━━ Data records ━━

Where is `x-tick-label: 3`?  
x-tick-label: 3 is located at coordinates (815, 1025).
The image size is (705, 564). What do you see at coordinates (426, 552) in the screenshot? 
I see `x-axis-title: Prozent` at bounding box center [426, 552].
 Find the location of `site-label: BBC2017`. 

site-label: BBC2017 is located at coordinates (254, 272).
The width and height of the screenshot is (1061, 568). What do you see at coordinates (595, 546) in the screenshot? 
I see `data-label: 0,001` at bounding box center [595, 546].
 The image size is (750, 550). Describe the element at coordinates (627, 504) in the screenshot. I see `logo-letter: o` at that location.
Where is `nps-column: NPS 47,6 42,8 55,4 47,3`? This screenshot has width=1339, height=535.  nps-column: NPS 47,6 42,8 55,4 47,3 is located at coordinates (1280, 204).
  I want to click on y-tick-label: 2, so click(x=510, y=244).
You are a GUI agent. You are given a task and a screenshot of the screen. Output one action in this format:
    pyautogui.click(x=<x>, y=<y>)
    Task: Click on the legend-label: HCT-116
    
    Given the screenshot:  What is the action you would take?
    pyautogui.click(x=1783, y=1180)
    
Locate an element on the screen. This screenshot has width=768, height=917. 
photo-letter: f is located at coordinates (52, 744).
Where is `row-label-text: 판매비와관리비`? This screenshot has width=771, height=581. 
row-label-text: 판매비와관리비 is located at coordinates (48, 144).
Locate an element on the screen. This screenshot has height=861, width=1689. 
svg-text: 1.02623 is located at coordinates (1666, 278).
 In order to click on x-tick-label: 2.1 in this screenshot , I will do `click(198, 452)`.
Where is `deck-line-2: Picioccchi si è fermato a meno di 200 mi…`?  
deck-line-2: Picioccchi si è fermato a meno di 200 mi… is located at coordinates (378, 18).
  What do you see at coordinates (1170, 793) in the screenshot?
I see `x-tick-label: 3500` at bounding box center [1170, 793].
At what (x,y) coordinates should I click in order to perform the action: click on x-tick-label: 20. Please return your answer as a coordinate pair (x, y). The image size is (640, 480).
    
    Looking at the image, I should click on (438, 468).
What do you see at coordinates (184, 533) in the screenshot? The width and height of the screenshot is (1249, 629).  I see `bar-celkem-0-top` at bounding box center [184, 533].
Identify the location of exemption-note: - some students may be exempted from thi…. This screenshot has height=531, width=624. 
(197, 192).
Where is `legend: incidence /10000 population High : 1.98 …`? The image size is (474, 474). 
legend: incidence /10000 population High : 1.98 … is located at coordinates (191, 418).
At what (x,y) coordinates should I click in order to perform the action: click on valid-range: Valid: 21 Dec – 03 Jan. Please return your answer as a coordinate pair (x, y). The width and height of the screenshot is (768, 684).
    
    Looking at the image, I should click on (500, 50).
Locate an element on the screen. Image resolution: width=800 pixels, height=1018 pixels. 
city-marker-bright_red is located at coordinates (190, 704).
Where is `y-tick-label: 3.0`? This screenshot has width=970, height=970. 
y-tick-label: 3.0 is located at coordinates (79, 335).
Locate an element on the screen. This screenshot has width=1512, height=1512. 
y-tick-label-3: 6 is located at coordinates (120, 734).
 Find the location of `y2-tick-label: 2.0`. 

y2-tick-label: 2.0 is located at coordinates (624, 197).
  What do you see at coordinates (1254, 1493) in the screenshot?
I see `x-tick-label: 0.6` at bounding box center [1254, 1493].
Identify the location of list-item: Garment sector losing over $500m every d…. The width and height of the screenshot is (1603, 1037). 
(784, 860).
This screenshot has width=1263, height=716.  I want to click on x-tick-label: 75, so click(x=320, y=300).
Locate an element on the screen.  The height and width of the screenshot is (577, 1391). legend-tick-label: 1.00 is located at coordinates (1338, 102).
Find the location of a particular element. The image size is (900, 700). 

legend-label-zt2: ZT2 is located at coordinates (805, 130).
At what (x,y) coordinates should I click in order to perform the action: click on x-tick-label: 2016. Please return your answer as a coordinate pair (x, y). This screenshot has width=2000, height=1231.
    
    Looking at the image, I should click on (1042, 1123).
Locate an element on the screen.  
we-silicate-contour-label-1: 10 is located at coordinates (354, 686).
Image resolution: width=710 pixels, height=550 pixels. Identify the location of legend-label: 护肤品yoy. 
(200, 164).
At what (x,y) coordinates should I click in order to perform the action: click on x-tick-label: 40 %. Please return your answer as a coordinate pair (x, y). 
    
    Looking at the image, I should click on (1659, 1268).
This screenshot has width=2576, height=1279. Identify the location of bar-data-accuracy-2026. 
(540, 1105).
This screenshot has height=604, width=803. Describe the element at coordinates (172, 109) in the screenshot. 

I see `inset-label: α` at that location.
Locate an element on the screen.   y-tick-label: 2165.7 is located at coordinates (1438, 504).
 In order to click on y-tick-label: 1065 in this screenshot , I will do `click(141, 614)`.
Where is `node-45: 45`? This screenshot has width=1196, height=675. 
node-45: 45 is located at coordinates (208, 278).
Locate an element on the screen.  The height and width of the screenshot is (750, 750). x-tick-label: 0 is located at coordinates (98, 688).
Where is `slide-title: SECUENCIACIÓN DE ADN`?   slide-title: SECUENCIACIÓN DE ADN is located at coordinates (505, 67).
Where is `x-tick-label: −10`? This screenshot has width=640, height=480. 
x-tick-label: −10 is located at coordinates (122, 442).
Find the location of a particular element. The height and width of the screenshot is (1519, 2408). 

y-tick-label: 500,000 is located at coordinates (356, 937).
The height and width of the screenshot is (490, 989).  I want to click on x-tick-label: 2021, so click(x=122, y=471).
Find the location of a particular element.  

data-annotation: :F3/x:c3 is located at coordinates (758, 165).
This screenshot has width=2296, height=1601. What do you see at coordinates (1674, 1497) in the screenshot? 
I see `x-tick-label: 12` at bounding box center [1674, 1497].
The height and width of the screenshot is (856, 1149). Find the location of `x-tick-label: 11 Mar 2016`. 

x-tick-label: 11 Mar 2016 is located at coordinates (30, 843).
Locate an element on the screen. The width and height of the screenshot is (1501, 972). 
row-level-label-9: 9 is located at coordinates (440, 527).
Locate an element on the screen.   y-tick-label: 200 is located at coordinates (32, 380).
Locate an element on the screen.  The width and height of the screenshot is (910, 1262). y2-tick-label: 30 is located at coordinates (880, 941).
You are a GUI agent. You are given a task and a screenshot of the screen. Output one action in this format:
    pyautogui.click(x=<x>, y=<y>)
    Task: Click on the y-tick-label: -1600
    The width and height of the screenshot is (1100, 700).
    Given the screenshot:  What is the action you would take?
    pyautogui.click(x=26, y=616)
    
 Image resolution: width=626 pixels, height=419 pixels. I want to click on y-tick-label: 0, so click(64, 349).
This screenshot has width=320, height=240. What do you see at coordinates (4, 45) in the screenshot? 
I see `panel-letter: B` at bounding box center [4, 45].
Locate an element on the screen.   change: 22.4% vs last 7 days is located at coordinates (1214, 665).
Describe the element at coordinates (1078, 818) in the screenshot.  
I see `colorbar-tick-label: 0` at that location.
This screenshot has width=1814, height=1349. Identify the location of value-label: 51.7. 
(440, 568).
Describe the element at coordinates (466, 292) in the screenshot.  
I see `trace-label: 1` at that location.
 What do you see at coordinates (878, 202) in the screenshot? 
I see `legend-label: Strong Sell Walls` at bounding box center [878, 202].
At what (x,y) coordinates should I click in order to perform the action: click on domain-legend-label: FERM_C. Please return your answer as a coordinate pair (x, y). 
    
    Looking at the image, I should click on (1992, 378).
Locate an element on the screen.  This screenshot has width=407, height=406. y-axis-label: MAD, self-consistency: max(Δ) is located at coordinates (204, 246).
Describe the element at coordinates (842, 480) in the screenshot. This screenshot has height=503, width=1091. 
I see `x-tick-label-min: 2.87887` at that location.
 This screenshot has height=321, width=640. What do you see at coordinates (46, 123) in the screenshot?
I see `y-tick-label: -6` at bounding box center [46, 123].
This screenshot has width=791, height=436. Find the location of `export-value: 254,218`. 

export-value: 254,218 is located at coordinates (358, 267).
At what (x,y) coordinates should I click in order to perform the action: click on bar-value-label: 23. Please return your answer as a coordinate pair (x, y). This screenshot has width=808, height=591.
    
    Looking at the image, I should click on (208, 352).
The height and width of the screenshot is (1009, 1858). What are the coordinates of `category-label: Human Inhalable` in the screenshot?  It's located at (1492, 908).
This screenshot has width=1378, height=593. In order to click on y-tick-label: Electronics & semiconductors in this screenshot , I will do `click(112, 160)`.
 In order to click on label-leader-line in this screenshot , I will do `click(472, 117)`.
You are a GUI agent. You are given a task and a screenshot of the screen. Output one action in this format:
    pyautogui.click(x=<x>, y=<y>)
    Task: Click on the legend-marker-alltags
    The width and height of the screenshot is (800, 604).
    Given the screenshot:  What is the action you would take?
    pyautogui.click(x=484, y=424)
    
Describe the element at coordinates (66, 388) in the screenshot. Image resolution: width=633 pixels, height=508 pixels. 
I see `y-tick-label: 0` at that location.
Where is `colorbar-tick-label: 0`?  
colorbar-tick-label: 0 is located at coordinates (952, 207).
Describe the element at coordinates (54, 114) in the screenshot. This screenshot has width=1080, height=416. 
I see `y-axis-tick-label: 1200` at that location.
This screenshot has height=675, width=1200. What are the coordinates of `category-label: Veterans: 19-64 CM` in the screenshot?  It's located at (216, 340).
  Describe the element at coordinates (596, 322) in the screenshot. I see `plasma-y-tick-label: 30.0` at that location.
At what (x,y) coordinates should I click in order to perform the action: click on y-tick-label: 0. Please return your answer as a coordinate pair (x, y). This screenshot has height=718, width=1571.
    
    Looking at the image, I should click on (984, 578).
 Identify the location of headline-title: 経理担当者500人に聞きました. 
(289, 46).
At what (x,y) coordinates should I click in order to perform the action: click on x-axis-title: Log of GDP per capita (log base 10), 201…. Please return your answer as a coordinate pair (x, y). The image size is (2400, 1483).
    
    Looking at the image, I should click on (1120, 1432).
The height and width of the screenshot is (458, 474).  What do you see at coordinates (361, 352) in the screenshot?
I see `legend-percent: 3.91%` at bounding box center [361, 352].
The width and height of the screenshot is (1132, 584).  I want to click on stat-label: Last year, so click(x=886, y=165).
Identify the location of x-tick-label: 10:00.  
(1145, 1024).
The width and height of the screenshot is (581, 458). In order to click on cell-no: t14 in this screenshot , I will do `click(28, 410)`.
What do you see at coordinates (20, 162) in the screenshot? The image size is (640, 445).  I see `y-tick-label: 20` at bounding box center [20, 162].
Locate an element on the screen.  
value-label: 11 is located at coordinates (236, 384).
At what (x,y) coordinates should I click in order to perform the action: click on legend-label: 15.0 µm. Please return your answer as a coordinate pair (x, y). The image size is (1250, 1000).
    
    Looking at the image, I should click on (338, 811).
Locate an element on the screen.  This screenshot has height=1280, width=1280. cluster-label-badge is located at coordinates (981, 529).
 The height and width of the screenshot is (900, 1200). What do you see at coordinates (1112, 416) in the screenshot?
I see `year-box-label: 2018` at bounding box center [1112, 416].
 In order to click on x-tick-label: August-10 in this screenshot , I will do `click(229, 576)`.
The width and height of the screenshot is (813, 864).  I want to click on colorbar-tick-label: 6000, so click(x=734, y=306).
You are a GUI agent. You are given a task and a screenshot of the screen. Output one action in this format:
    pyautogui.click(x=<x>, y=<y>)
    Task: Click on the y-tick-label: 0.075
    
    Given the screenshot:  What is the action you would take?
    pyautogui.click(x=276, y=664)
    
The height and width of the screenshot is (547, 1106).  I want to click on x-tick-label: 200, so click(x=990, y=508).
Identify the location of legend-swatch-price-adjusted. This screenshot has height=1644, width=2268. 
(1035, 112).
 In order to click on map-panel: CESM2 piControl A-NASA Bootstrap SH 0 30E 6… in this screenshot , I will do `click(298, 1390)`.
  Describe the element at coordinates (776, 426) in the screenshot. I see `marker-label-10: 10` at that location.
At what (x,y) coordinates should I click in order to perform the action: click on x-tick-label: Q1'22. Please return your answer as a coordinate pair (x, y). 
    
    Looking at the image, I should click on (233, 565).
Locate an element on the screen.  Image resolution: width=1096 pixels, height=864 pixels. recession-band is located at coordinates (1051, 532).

━━━

* **Exercise directions**
Copy the lines from the one with "The image size is (705, 564)." up to and including the one with "I want to click on y-tick-label: 2, so", substituting "Locate" for "Find the location of" and leaving everything else as it is.

* **Reply to the task**
The image size is (705, 564). What do you see at coordinates (426, 552) in the screenshot? 
I see `x-axis-title: Prozent` at bounding box center [426, 552].
 Locate `site-label: BBC2017`. 

site-label: BBC2017 is located at coordinates (254, 272).
The width and height of the screenshot is (1061, 568). What do you see at coordinates (595, 546) in the screenshot? 
I see `data-label: 0,001` at bounding box center [595, 546].
 The image size is (750, 550). Describe the element at coordinates (627, 504) in the screenshot. I see `logo-letter: o` at that location.
Where is `nps-column: NPS 47,6 42,8 55,4 47,3`? This screenshot has width=1339, height=535.  nps-column: NPS 47,6 42,8 55,4 47,3 is located at coordinates (1280, 204).
  I want to click on y-tick-label: 2, so click(x=510, y=244).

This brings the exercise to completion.